For one reason or another I have missed several weeks at Oak Tree, first it was a bad back, then the snow and last week my Great Nephew and Great Niece came visiting the family with their parents. As my mother hadn’t seen either youngster since they were born, all the family made the effort to get together.
So, this week I was determined to go to Oak Tree come what may. It was raining at home when I set out and my Aunt, who my mother was talking to on the phone when I left, said it was snowing again in Birmingham, but I thought nothing of it. However, Oak Tree is a little higher than where I live and when I got there I found there was a pretty, white covering of snow everywhere with a little more coming down. No bonfire today, I thought, although there was the biggest pile of assorted Rhododendron branches, part of an apple tree, willow prunings, rose prunings and other mixed rubbish that you ever did see and it was all lightly covered with snow and dripping wet.
Several other volunteers had arrived by this time and we were all trying to decide what to do in the wet. My first job was to unload a dozen young Hazel trees and half a dozen Blackthorns that I had taken with me that had been healed in, in pots, in my allotment over the last season and the Winter. The intention is that they will be used to fill in gaps in the hedges around the site.

By the time I had unloaded the car, the sleet had stopped and the sun tried to come out. One volunteer then presented me with half a dozen whole newspapers for my fire and after a two hour struggle, just when I was running out of paper, I got it going. It was the biggest bonfire you ever did see and was very smoky with all the wet, but it burnt.

While I was valiantly tending my fire one of the other volunteers emptied a large brick cold frame. The Winter wet and frost had penetrated some of the brickwork and badly damaged it to such an extent that the whole thing would have to be demolished and re-built. Fortunately, I was told that the team of volunteers included someone who was a useful brick-layer.

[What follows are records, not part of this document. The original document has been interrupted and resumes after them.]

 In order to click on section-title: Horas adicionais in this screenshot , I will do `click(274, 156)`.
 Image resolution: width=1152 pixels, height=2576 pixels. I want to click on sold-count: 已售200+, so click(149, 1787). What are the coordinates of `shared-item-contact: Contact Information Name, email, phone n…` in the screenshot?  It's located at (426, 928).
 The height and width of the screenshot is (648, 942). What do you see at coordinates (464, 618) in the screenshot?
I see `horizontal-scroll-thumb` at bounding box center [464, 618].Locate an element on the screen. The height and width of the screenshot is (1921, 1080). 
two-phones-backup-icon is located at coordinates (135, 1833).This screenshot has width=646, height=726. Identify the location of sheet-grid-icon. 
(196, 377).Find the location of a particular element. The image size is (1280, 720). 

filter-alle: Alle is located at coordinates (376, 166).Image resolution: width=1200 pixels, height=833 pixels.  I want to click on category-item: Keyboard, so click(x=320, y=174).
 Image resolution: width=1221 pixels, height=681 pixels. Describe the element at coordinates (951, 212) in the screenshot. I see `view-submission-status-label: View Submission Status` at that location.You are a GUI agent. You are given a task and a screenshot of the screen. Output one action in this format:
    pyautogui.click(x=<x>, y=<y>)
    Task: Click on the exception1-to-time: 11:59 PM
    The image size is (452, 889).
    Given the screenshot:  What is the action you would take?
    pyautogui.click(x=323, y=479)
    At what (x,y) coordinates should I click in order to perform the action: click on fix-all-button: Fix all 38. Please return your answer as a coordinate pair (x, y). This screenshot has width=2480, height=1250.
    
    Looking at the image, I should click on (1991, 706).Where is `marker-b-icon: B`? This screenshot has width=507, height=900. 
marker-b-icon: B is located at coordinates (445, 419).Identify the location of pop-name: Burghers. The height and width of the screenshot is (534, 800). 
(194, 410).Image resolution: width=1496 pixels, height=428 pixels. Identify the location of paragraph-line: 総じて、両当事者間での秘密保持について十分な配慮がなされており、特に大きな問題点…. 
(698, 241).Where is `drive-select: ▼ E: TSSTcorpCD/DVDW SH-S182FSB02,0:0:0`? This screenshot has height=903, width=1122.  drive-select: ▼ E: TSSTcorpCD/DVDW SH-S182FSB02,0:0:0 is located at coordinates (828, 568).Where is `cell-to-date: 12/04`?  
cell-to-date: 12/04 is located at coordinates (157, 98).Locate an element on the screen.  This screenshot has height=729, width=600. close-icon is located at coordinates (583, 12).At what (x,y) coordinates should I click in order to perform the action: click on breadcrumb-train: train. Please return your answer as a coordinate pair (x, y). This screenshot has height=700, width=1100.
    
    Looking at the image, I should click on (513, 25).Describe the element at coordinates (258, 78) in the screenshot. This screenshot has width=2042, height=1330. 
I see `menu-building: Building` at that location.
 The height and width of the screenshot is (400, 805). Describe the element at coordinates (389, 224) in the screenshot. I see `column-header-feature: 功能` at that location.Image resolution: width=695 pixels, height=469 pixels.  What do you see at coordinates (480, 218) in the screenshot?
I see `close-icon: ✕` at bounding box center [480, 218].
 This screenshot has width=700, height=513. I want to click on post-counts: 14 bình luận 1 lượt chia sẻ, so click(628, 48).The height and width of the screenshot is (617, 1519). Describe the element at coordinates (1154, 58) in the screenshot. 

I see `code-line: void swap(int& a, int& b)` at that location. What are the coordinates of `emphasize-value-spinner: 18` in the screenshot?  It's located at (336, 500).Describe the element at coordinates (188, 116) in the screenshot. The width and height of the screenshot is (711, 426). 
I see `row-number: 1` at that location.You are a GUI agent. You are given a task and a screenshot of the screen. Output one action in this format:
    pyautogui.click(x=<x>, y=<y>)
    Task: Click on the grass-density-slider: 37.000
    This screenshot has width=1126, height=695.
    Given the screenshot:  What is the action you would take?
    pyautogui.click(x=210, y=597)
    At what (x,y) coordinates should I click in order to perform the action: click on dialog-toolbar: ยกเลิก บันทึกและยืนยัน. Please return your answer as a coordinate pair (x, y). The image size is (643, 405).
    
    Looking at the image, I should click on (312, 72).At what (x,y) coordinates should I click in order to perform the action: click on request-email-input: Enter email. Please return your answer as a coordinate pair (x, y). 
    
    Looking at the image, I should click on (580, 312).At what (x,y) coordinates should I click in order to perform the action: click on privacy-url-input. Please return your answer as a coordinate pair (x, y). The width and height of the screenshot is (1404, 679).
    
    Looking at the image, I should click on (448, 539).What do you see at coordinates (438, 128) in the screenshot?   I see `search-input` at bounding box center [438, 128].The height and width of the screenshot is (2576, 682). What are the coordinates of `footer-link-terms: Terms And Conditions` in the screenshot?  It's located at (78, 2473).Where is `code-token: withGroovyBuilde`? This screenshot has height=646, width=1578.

There are always plenty of maintenance jobs to do around the site, apart from feeding, cleaning out and watering the animals, but when the weather is bad it is not always so easy to find things to do inside at this time of year. The other week two of the volunteers spent most of a whole day cleaning the inside glass of all the greenhouses with brushes and a pressure sprayer. There isn’t much growing in them at the moment, but Spring is only just round the corner and as they fill up with plants it will be important to make the most of the low light levels in the early part of the new season.
The constant wet weather has played havoc with a lot of the older wooden doors around the site and kept our resident carpenter, another volunteer, busy most weeks. This week however, he turned his talents to replacing an old worn out carpet in one of the offices. There were a few comments made about him having a nice warm job in the dry!

Other things that have been going on while I have been absent include cutting out bit a more of the new path that will run down by the brick built compost heaps. Two of the heaps have also been dug out with some of the compost bagged and some barrowed onto the vegetable area. Where the barrows have been tipped it looks like the area has been covered in huge mole-hills as it hasn’t been dug in yet, and a large wooden, raised bed has also been made in one of the poly tunnels using some more of the compost. On the subject of compost, Oak Tree have also taken delivery of 4 huge bags of compost from a commercial producer ready for the new season and all the bedding plants that they will grow. When I say huge bags I mean the size bags that builders merchants use to deliver tons of sand in, to building sites.

Oak Tree have also been changing some of the livestock around. The very wet year we have just had meant that they were struggling to keep the herd of Longhorn cattle fed. The field they were in was getting badly cut up and with the grass not growing properly they needed a lot of additional feed that was expensive. Consequently the centre finally decided to dispose of the herd, keeping a smaller number of other cattle temporarily in a barn with half a dozen calves. They have also sent some Chickens and Ducks to Penkridge market where they got a good price, but I was told it is too early in the season to guarantee that any replacement fertilized eggs bought, will actually be viable, so they will have to wait until nearer the Spring to increase their numbers again. The pig that went to a “better place,” some weeks ago hasn’t been replaced either yet as the centre want to pick a nice outdoor site for its replacement to live where it can live a more natural and happy existence instead of being inside in a stable. Oak Tree not only try to keep the trainees happy, but also the volunteers and the animals!